== Entries shown ==

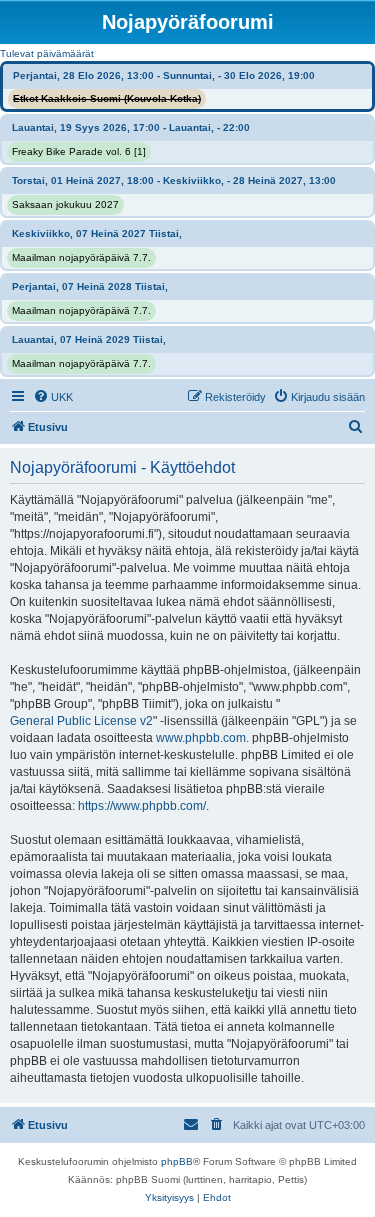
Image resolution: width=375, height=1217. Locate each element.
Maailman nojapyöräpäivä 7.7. (81, 257)
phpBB (177, 1161)
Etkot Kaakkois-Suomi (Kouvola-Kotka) (107, 98)
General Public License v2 (81, 721)
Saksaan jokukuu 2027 (65, 204)
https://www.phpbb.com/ (142, 806)
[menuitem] (53, 397)
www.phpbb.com (201, 738)
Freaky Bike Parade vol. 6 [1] (79, 151)
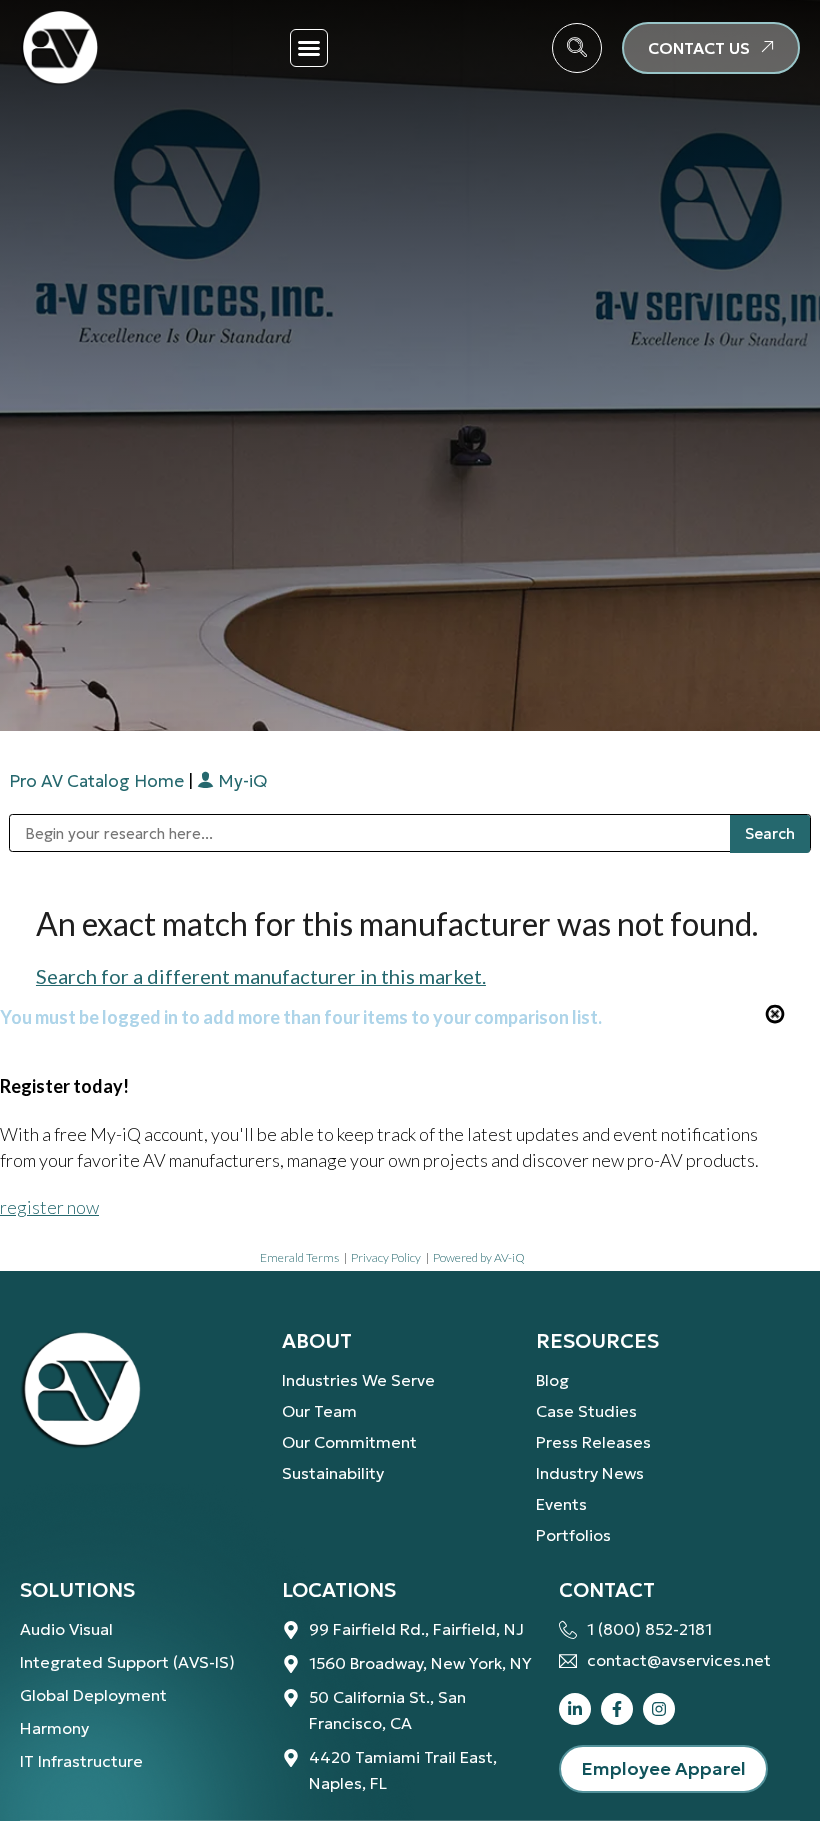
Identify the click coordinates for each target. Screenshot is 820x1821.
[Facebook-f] (617, 1709)
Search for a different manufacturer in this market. (261, 976)
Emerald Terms (299, 1257)
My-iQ (240, 781)
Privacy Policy (386, 1257)
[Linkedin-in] (575, 1709)
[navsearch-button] (577, 48)
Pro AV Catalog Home (98, 781)
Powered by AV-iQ (479, 1257)
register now (49, 1207)
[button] (309, 48)
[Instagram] (659, 1709)
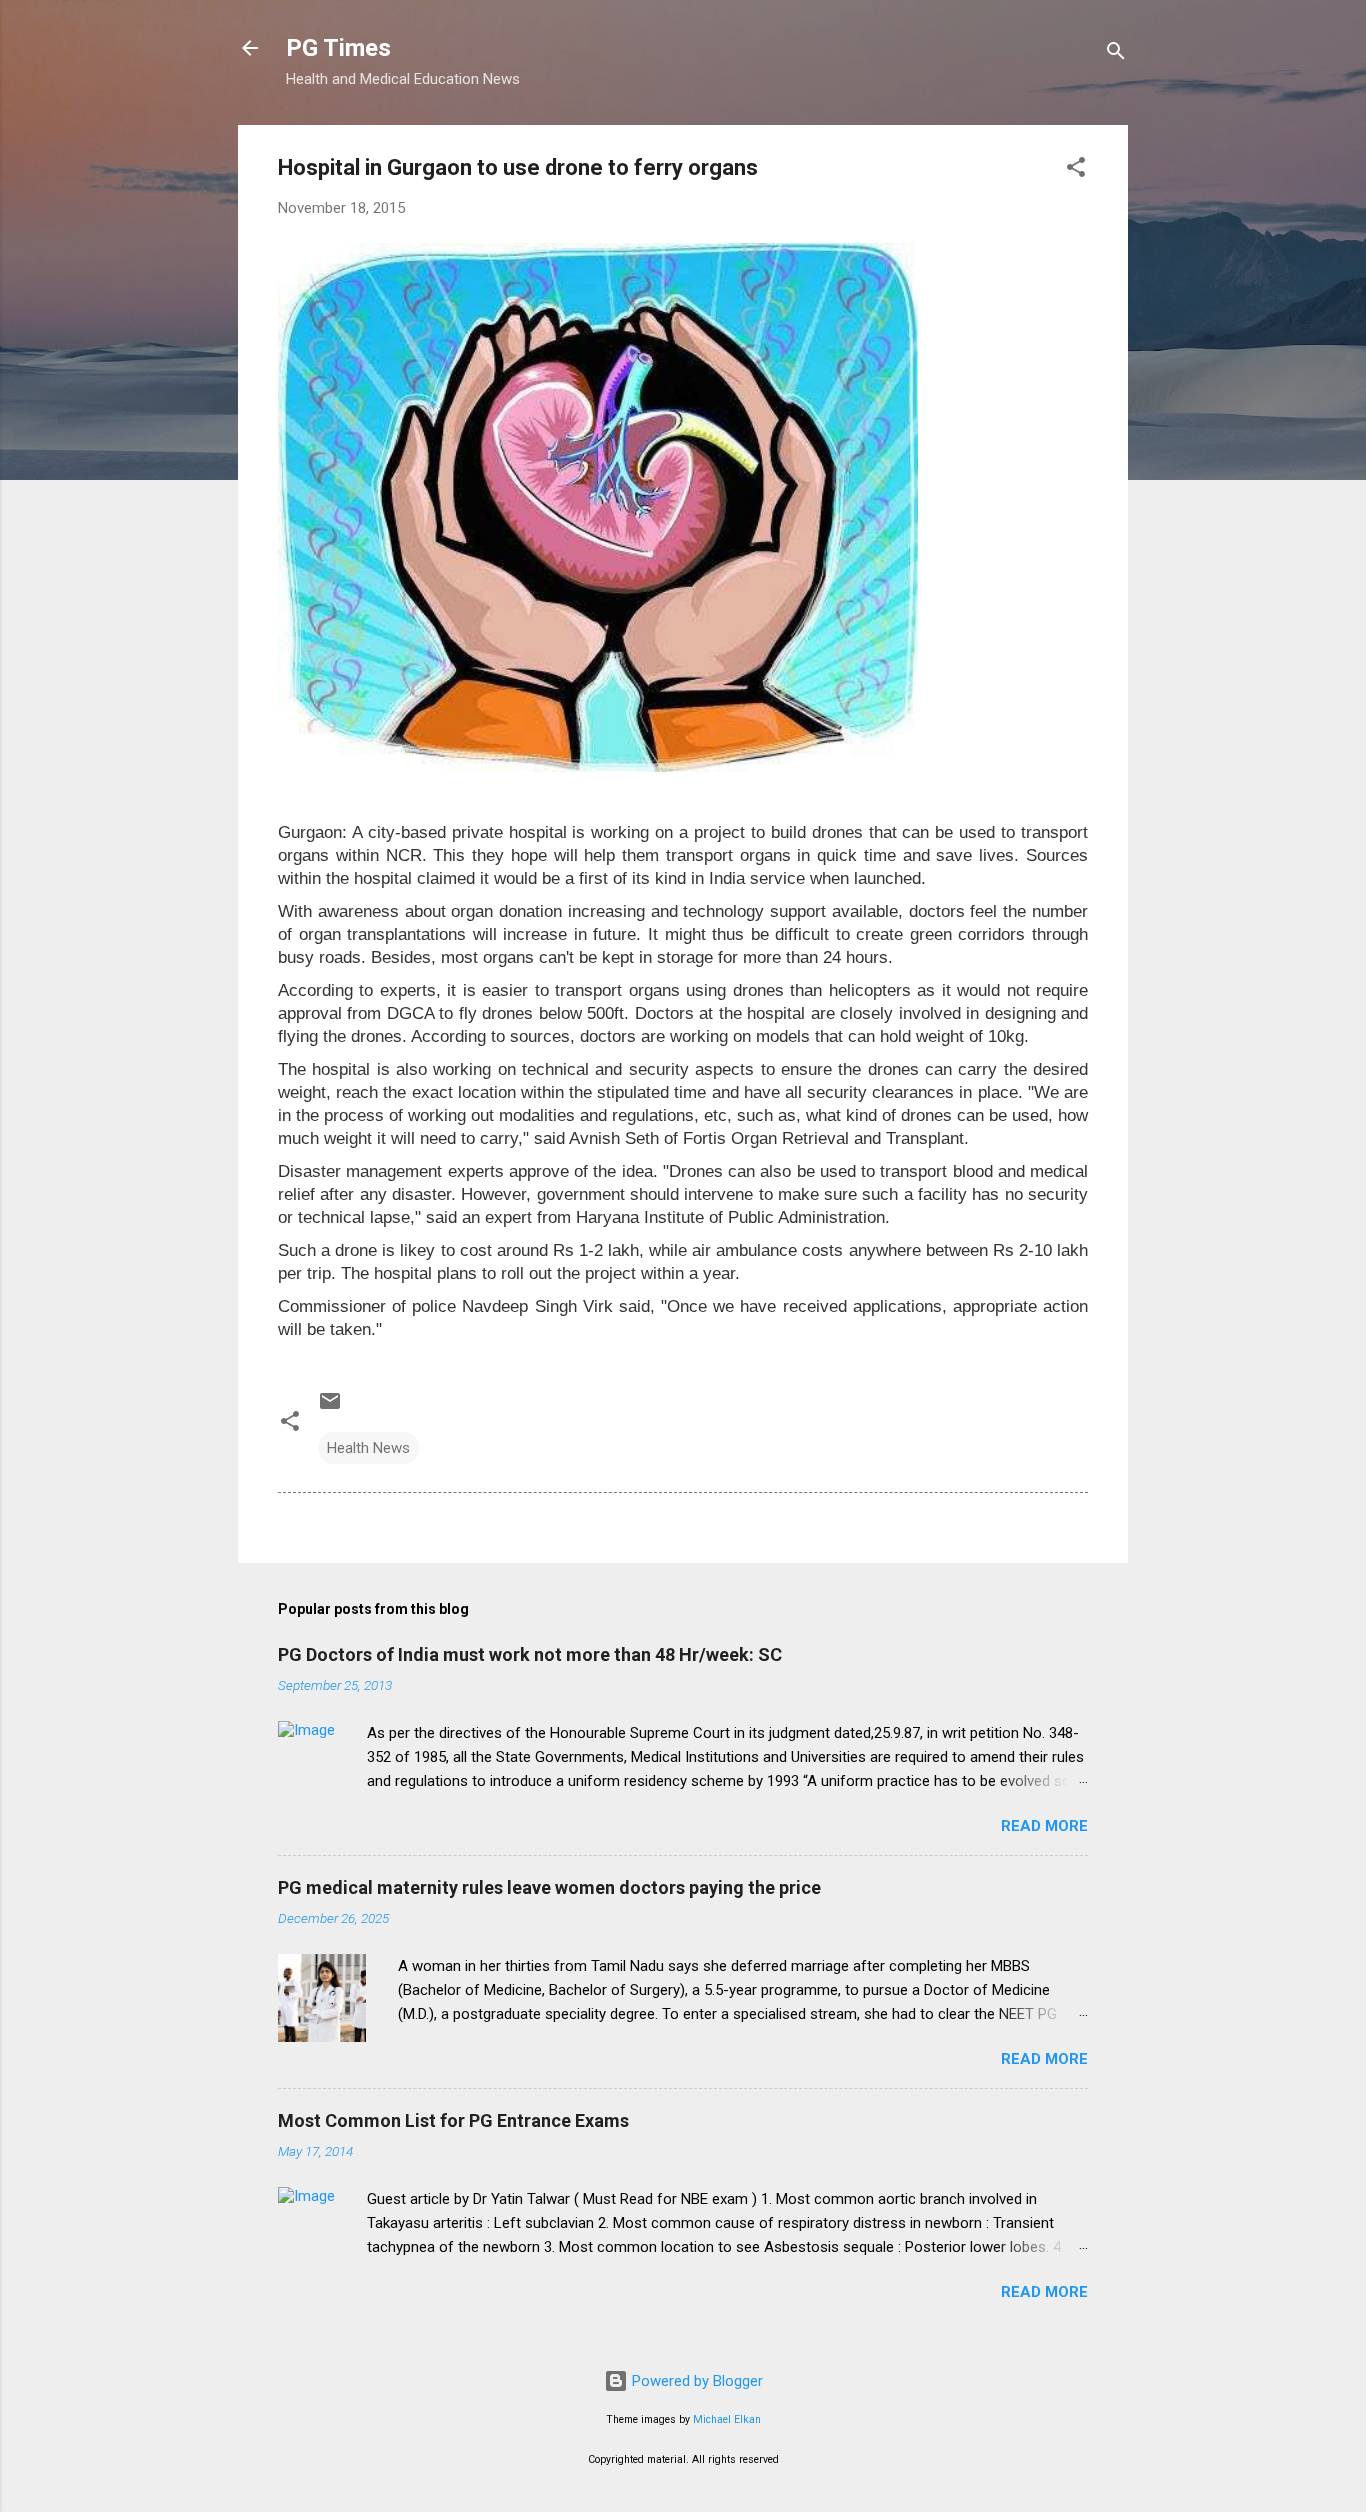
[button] (1076, 170)
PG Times (338, 48)
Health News (368, 1448)
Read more (1044, 1826)
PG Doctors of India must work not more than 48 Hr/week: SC (530, 1654)
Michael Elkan (727, 2419)
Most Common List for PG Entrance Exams (453, 2120)
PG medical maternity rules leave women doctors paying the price (549, 1887)
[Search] (1116, 54)
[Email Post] (330, 1408)
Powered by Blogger (695, 2381)
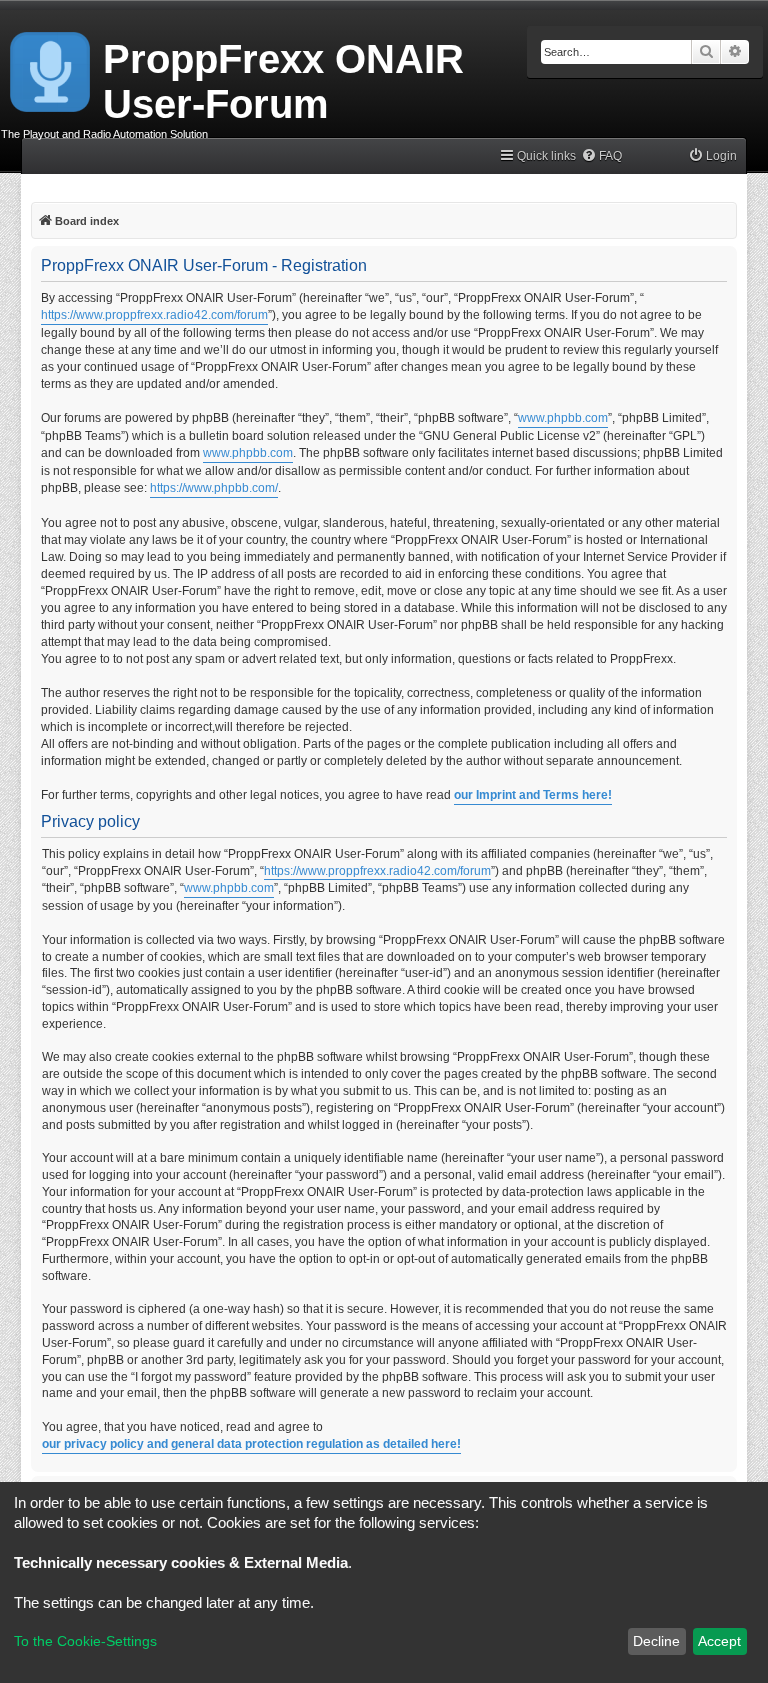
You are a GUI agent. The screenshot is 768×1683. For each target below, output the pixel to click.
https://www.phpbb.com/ (214, 488)
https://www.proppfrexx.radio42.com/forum (154, 315)
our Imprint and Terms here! (533, 795)
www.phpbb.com (563, 418)
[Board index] (51, 68)
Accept (719, 1641)
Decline (656, 1641)
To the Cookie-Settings (85, 1641)
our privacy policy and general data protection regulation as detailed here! (251, 1444)
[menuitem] (601, 156)
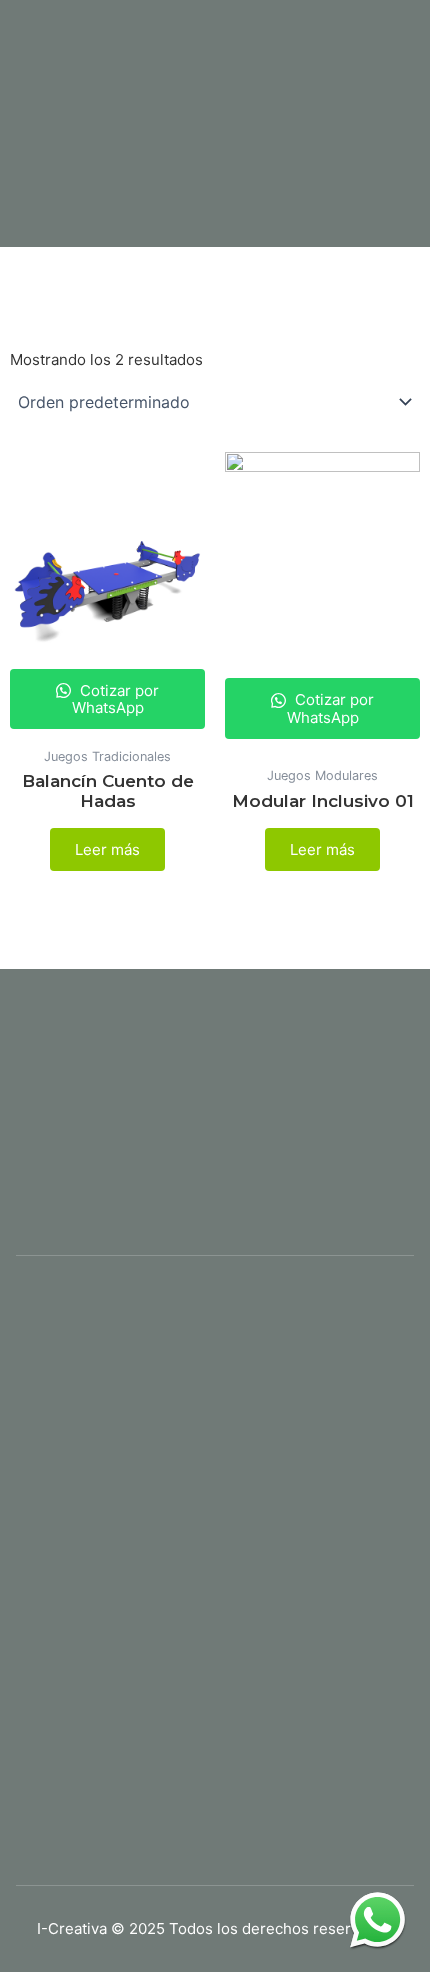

===

• Exercise requirements
Copy exactly the lines that run from the line containing "To the Cookie-Settings (85, 1641)" to the end of the data above, keeping both end lines and leaving out all pictures.

• The answer
To the Cookie-Settings (85, 1641)
our privacy policy and general data protection regulation as detailed here! (251, 1444)
[menuitem] (601, 156)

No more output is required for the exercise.